Introduction: A better understanding of the signaling pathways contributing to invasion and metastasis of colorectal cancer (CRC) is a prerequisite to designing novel prevention and treatment strategies. The phosphatidylinositol 3-kinase (PI3K) pathway, including its downstream effector proteins, Akt, mTOR, and p70S6K, is recognized as a key modulator of cellular migration and invasion; however, the effects of specific PI3K subunits and Akt isoforms in CRC have not been studied. Methods: Human CRC cells HCT116 and HT29 were transfected with short interfering RNAs (siRNAs) directed at p110α (PI3K catalytic subunit), p85α (PI3K regulatory subunit), Akt1, Akt2, and a non-targeting control sequence (NTC) or treated with selective PI3K (LY294002; 20 μM) or mTOR (rapamycin; 10-50 nM) inhibitors. Migration was evaluated in collagen-coated chemotaxis chamber assays using epidermal growth factor (EGF) or conditioned media from colonic myofibroblasts as the chemoattractant. Cells that migrated were stained and counted under a microscope, and the average number of cells per high power field from triplicate wells was compared to control conditions (assigned 100% or 1.0). Western blotting of cell lysates was performed for p110α, p85α, Akt1, Akt2, and for phosphorylated forms of Akt, mTOR, and p70S6K. Results: Stimulated migration of HCT116 and HT29 cells was decreased by 60-70% after RNA interference of all components including p110α, p85α, Akt1 and Akt2 compared to the NTC sequence (see Fig.
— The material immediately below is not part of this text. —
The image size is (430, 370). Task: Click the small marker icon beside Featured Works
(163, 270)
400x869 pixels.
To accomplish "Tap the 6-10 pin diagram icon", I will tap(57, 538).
A, HT29 cell migration after siRNA treatment). The inhibitors LY294002 and rapamycin decreased migration by 60% and 58%, respectively. Effective knockdown of p110α, p85α, Akt1 and Akt2 with siRNA (Fig. B) and decreased activation of Akt, mTOR, and p70S6K after chemical inhibition were confirmed by Western blotting. Conclusions: Targeted inhibition of the PI3K catalytic and regulatory subunits and both Akt isoforms significantly decreases colon cancer cell migration. We demonstrate that multiple levels of the PI3K/Akt pathway are integral to growth-factor stimulated CRC migration, and that targeting any of these components individually may be an effective strategy for the treatment of metastatic CRC.